In two recent moves, a United States State Department has signalled growing impatience with China’s current policy on Tibet and their concern over the human rights situation there. The two statements were made at a press briefing, and in a new bill tabled in the House of Representatives.
On June 6, US State Department spokesperson, Marie Harf, stated that the US continues to urge China to engage unconditionally in “substantive dialogue” with the Dalai Lama or his representatives, address policies which are driving tensions in Tibetan areas and respond to requests for a US consulate in Lhasa. Following the stalemate in talks between Beijing and Dharamsala since 2010, China has continued to accuse the Dalai Lama and the Tibetan camp of seeking disguised independence. A recent statement from a Chinese foreign ministry spokesperson shows little change in this position, and confirmed that China would only speak to the Dalai Lama’s representatives “and only about his personal future, not anything to do with Tibet.”

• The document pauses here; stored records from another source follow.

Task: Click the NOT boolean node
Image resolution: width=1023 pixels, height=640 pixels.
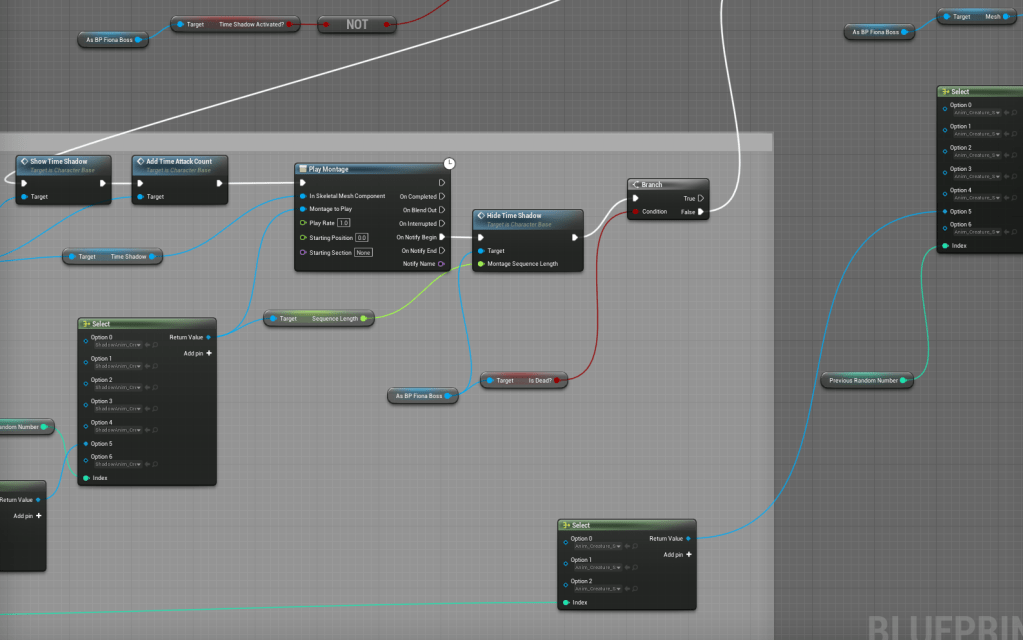Action: [357, 24]
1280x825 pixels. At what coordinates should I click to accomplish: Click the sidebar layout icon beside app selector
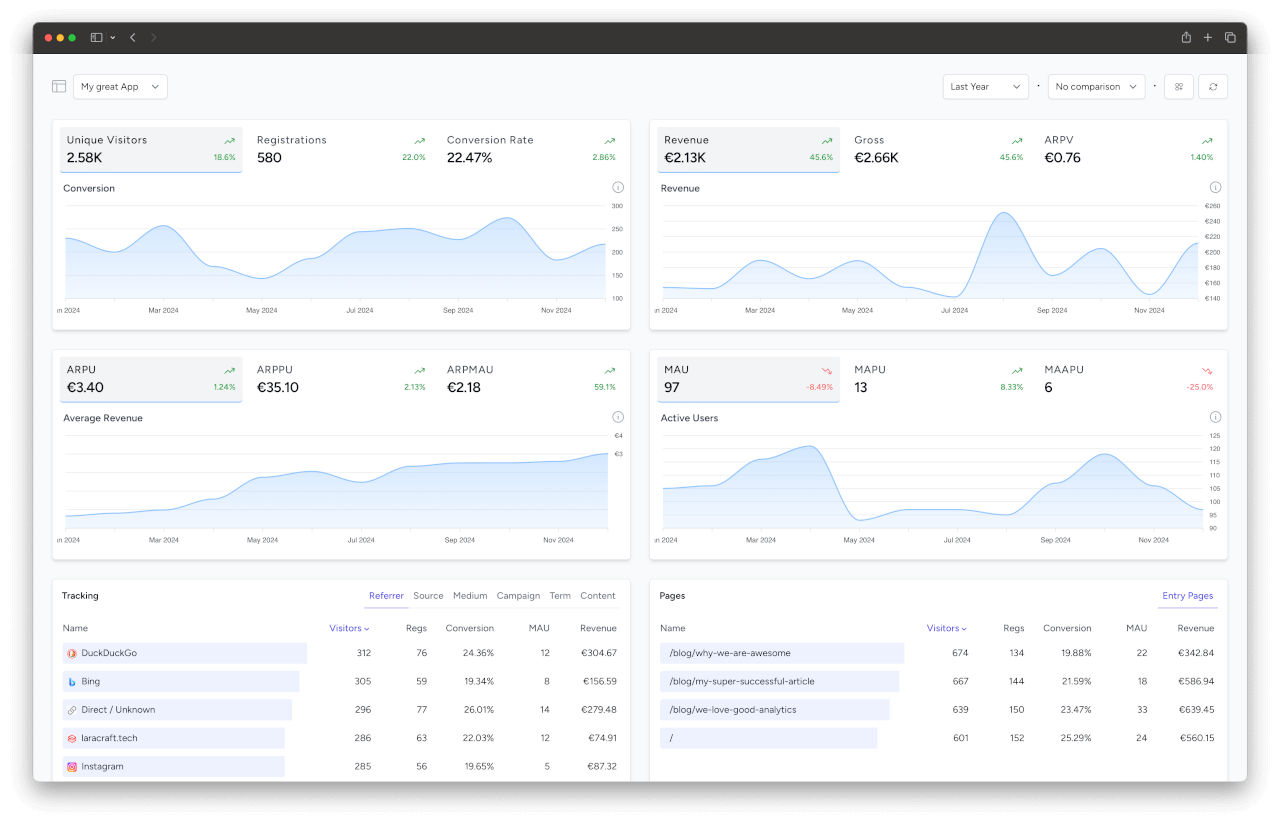[x=59, y=87]
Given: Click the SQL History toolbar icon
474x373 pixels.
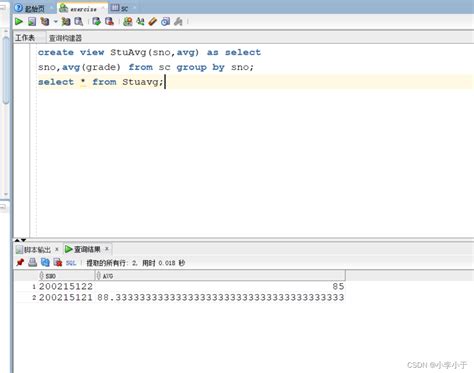Looking at the screenshot, I should tap(165, 22).
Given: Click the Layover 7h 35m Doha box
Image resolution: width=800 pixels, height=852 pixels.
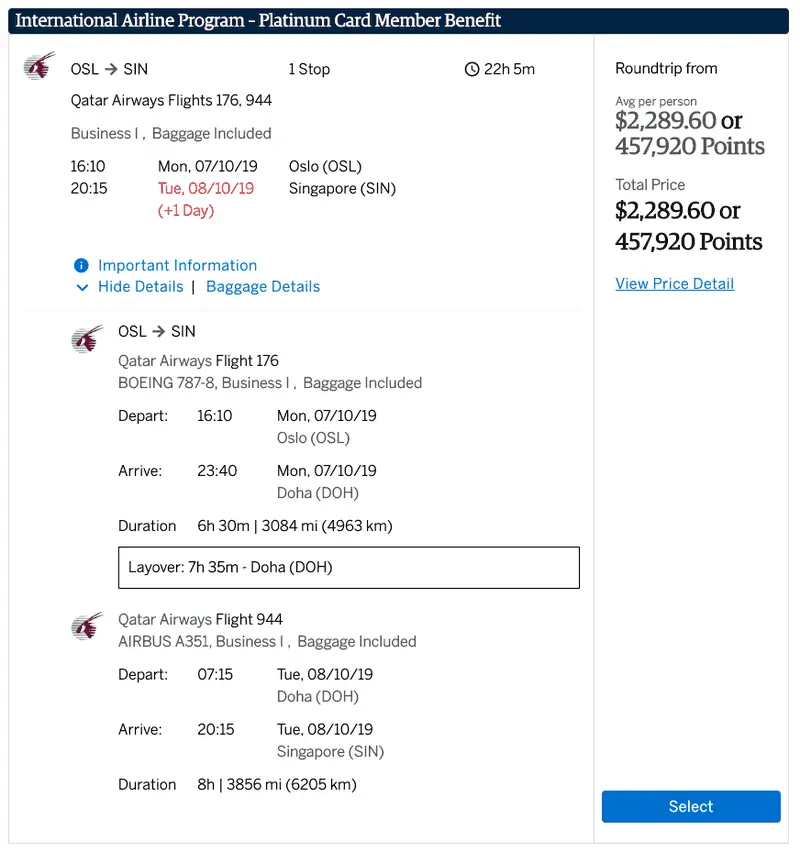Looking at the screenshot, I should (349, 567).
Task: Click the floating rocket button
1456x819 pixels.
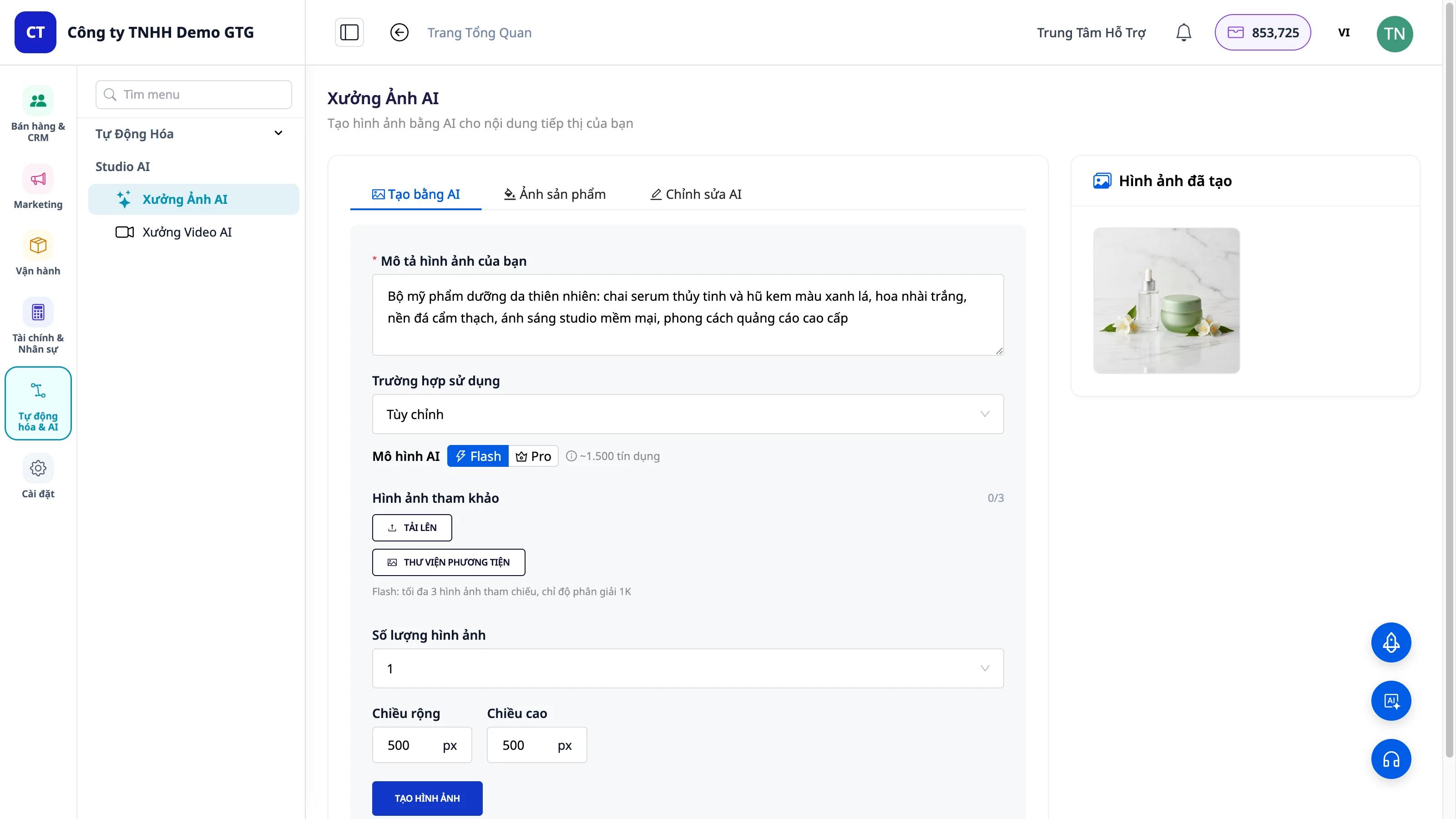Action: tap(1391, 642)
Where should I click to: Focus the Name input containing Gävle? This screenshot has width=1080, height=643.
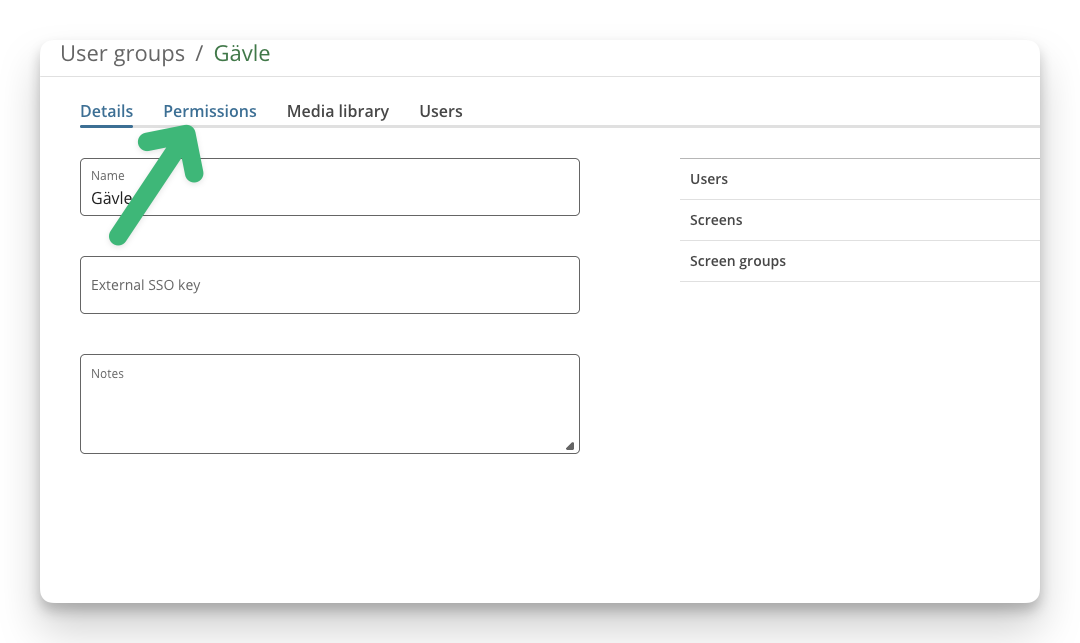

On June 12, US congressman Jim McGovern introduced a bill to the US House of Representatives, the Reciprocal Access to Tibet Act, which would promote greater access to Tibetan areas for US officials, journalists and citizens. Under the legislation Chinese officials who have designed or implemented restrictions would be denied access to the US. Current restrictions on travel to Tibet are “more severe than for any other provincial-level entity of China”, according to McGovern, with more than ten US requests for diplomatic access denied, and prolonged delays following an October 2013 bus accident in Tibet involving US citizens which hindered the US efforts to support their countrymen who were in distress.
Both Ms Harf and Congressman McGovern have voiced concerns over the effect of hardline Chinese policy on human rights for Tibetans. McGovern stated that restrictions force Tibetans to live in “virtual isolation from the world community”, making it difficult to objectively assess the human rights situation there.
These developments follow a pledge of support from the Obama administration for the “Middle Way” approach and come on the eve of a new global awareness campaign, “Umaylam: The Middle Way Approach”, in which the Tibetan Government-in-exile has renewed its efforts to clarify its strategy to achieve “genuine autonomy” for Tibetans within China.